▶ GOALS:
- a) According to the passage about worship in the Gospel of John, how old was the Jewish paradigm that was being replaced?
- b) Give every Bible reference cited in the passage about worship in the Gospel of John.
- c) Carry on the passage about worship in the Gospel of John from its final sentence.

▶ PASSAGE TO READ:
========================================================================

Jesus was preparing His disciples for His departure as His crucifixion was only hours away. In that atmosphere, the Lord began to unfold what was then a whole new concept of worship built around the abiding presence of God. The disciples already knew what it meant to have the Holy Spirit with them. They had seen the results in peoples’ lives time-and-time-again during Jesus’ ministry. Now the Lord adds, the Holy Spirit “shall be in you” (John 14:17).

The little preposition “in” helps to communicate this worship paradigm.

Three passages from the Gospel of John will make the point. The preposition “in” is italicized for emphasis as this study goes forward.   

  1. John 14:10-12“Don’t you believe that I am in the Father, and that the Father is in me? …it is the Father, living in me, who is doing his work. Believe me when I say that I am in the Father and the Father is in me, or at least believe on the evidence of the miracles themselves.”  

Many might think it silly to talk about an “in me” or “in Christ” worship model. But not so. The first century Jewish religious system that was being replaced was built around sacrificing animals to atone for sin. Theirs was an 1800-year-old paradigm, going all the way back to Abraham. The Jewish people had no concept of Jehovah as being one God in a Trinity, with God having a Son who would be the redeemer for all mankind. Nor had the culture absorbed the Holy Spirit who would come to live in people as the Spirit of truth. In addition, the Jewish people believed God dwelt in the Most Holy Place of the temple, but not in themselves. There had been a few exceptions like Jesus’ mother Mary, and Zachariah, Elizabeth, and John the Baptist, who were filled with the Holy Spirit, and perhaps Simeon and Anna. Even the disciples struggled with the new order; it was a huge change.

  1. John 14:15-16 “If you love me, you will obey what I command. And I will ask the Father, and he will give you another Counselor to be with you forever— the Spirit of truth. The world cannot accept him, because it neither sees him nor knows him. But you know him, for he lives with you and will be in you. I will not leave you as orphans; I will come to you.”

========================================================================

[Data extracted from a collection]
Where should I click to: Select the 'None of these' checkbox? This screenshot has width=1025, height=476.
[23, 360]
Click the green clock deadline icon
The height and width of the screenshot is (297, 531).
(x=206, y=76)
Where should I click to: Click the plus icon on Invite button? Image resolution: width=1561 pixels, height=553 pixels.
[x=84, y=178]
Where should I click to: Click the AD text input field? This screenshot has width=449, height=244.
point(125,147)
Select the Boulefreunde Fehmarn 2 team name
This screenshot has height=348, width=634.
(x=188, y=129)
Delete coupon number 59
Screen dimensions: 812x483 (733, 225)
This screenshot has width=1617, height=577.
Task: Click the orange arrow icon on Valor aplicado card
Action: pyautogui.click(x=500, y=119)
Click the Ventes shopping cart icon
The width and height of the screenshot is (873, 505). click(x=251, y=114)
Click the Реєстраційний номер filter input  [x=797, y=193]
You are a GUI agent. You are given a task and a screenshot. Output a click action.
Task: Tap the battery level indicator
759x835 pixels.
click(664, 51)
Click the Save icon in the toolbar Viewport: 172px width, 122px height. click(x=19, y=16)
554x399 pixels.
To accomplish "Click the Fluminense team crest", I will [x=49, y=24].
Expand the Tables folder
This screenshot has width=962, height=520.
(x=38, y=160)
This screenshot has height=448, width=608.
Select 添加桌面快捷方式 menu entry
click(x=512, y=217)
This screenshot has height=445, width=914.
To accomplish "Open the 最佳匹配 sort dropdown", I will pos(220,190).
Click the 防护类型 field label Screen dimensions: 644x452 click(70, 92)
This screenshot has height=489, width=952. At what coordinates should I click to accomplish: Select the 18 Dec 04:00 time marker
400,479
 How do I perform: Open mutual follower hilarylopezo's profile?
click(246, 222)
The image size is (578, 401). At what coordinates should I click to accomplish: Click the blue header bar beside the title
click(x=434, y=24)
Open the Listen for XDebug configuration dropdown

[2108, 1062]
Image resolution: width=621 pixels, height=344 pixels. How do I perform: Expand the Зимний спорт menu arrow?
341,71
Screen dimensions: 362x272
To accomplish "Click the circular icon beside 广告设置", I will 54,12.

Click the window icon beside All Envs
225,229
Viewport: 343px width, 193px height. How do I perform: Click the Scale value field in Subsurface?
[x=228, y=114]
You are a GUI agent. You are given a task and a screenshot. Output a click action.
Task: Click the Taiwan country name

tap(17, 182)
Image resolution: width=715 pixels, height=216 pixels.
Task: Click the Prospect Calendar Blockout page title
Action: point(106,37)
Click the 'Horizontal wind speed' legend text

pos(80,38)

========================================================================

▶ PER-TASK ANSWERS:
- a) It was 1800 years old, going all the way back to Abraham.

- b) John 14:17, John 14:10-12, John 14:15-16

- c)
 

To love Jesus is to obey Jesus, with the result the Holy Spirit will live with you and be in you forever as your Counselor. Jesus will never leave you nor forsake you; He has no orphan children (Hebrews 13:5; John 14:18). All His followers are adopted into God’s family as sons and daughters, heirs and co-heirs with Christ (Romans 8:17).  The Apostle Paul took this understanding to the point of saying our bodies are the temples of the Holy Spirit (1 Corinthians 6:19).

  1. John 14:19“Before long, the world will not see me anymore, but you will see me. Because I live, you also will live. On that day you will realize that I am in my Father, and you are in me, and I am in you.

This use of “In” begs for an illustration

“I am the true vine,” is the seventh of the seven “I AM” statements made by Jesus Christ and recorded by John the apostle.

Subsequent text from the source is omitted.